→ Directions: In the records below, begin at the line that has "How do I perform: Sort" and stop after the line that has "Given: Open the source"; quote those lines verbatim and nothing more.

Start of Recorded data

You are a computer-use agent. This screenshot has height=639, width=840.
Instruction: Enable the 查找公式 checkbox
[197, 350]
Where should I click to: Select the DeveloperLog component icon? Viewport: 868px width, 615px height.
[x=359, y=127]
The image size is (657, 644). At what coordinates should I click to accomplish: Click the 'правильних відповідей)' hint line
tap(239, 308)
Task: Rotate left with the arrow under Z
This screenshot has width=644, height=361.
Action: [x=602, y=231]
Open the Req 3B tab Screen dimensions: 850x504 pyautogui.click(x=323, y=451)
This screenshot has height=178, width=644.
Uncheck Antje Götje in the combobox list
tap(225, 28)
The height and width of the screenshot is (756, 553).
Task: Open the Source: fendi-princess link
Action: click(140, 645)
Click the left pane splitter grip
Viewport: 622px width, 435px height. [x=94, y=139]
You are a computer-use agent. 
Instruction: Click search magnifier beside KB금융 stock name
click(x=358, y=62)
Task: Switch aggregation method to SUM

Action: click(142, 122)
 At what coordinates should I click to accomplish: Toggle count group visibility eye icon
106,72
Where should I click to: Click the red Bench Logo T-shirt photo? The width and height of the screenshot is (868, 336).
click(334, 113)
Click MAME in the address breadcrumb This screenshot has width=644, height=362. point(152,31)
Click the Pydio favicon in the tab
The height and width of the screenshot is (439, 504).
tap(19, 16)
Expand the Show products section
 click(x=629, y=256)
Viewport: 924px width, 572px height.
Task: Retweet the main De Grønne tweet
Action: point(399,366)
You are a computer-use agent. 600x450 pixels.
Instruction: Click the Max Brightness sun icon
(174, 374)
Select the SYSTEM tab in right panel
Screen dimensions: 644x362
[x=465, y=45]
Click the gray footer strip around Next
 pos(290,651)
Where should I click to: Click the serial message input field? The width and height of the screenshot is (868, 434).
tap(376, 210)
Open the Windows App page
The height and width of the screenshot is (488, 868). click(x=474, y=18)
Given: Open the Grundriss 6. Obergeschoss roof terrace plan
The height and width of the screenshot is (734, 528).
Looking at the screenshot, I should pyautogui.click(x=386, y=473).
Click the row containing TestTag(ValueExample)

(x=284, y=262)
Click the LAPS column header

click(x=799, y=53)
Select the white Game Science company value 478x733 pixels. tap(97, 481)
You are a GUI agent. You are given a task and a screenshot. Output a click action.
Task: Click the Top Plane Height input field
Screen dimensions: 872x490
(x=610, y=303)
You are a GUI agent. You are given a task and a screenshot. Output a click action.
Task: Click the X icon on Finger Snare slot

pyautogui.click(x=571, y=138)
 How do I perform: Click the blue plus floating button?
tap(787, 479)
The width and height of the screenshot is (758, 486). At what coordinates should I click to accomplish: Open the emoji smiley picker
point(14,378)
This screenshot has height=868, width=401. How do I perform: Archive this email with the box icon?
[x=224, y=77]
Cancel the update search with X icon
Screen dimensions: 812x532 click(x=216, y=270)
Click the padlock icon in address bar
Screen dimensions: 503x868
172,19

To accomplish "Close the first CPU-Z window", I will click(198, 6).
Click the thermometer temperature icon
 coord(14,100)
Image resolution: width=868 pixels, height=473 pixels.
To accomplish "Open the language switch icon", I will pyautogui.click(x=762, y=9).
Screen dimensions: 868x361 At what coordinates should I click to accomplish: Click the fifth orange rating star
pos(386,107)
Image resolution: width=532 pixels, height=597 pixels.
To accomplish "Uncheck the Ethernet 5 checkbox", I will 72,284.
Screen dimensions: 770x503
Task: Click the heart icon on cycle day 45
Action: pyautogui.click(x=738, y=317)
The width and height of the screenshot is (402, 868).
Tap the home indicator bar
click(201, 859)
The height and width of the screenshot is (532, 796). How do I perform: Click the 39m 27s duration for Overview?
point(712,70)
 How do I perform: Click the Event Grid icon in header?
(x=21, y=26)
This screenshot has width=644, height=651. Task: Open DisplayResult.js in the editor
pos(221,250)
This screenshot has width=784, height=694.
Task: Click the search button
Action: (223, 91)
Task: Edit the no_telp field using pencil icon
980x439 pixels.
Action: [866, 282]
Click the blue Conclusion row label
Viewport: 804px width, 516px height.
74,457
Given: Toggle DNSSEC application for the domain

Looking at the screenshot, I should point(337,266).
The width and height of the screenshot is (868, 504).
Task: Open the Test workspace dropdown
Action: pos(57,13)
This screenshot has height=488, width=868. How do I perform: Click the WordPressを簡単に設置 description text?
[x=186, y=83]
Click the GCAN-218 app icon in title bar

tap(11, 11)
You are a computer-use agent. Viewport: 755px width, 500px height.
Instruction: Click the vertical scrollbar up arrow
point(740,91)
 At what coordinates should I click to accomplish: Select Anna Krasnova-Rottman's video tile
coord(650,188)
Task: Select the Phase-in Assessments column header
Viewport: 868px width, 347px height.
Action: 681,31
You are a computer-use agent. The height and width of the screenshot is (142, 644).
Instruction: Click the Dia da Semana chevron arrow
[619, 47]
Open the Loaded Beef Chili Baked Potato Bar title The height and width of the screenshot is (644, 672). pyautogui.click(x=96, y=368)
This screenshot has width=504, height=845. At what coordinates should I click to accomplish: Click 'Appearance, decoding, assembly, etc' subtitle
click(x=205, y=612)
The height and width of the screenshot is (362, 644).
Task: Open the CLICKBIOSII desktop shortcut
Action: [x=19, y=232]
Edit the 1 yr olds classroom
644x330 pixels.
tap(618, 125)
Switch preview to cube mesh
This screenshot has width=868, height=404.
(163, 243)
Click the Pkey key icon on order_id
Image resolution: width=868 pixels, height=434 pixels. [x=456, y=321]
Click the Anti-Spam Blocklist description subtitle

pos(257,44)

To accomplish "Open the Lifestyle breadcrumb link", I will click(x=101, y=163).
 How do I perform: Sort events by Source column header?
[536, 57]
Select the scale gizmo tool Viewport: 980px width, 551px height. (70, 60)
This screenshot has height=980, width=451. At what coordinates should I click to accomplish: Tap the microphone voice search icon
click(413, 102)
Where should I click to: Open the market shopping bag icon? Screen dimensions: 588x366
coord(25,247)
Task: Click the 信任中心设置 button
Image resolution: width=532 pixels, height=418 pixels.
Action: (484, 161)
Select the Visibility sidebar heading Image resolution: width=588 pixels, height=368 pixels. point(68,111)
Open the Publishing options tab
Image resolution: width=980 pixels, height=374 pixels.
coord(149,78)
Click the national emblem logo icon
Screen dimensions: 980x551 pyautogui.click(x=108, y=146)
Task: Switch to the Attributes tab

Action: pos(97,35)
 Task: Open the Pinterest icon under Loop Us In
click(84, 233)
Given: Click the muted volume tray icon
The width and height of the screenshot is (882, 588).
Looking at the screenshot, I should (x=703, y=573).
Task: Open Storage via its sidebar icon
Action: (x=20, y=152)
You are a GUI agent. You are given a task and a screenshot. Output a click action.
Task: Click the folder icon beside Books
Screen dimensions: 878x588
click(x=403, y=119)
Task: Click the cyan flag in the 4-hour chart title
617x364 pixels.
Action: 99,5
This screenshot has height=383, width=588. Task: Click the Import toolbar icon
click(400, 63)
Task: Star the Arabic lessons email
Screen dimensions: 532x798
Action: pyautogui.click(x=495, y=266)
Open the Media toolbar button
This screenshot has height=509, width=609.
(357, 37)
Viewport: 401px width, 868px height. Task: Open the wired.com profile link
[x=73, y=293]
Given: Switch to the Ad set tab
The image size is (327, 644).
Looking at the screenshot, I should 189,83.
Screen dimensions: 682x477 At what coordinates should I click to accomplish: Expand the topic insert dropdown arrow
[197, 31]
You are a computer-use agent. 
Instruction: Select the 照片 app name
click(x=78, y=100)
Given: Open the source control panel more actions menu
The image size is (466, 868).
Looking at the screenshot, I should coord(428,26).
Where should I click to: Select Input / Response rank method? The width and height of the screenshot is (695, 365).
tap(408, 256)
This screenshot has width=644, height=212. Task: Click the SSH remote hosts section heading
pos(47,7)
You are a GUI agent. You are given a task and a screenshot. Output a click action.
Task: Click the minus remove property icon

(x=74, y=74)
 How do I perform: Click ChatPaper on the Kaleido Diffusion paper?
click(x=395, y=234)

End of Recorded data

→ Exercise result:
 How do I perform: Sort events by Source column header?
[536, 57]
Select the scale gizmo tool Viewport: 980px width, 551px height. (70, 60)
This screenshot has height=980, width=451. At what coordinates should I click to accomplish: Tap the microphone voice search icon
click(413, 102)
Where should I click to: Open the market shopping bag icon? Screen dimensions: 588x366
coord(25,247)
Task: Click the 信任中心设置 button
Image resolution: width=532 pixels, height=418 pixels.
Action: (484, 161)
Select the Visibility sidebar heading Image resolution: width=588 pixels, height=368 pixels. point(68,111)
Open the Publishing options tab
Image resolution: width=980 pixels, height=374 pixels.
coord(149,78)
Click the national emblem logo icon
Screen dimensions: 980x551 pyautogui.click(x=108, y=146)
Task: Switch to the Attributes tab

Action: pos(97,35)
 Task: Open the Pinterest icon under Loop Us In
click(84, 233)
Given: Click the muted volume tray icon
The width and height of the screenshot is (882, 588).
Looking at the screenshot, I should (x=703, y=573).
Task: Open Storage via its sidebar icon
Action: (x=20, y=152)
You are a GUI agent. You are given a task and a screenshot. Output a click action.
Task: Click the folder icon beside Books
Screen dimensions: 878x588
click(x=403, y=119)
Task: Click the cyan flag in the 4-hour chart title
617x364 pixels.
Action: 99,5
This screenshot has height=383, width=588. Task: Click the Import toolbar icon
click(400, 63)
Task: Star the Arabic lessons email
Screen dimensions: 532x798
Action: pyautogui.click(x=495, y=266)
Open the Media toolbar button
This screenshot has height=509, width=609.
(357, 37)
Viewport: 401px width, 868px height. Task: Open the wired.com profile link
[x=73, y=293]
Given: Switch to the Ad set tab
The image size is (327, 644).
Looking at the screenshot, I should 189,83.
Screen dimensions: 682x477 At what coordinates should I click to accomplish: Expand the topic insert dropdown arrow
[197, 31]
You are a computer-use agent. 
Instruction: Select the 照片 app name
click(x=78, y=100)
Given: Open the source control panel more actions menu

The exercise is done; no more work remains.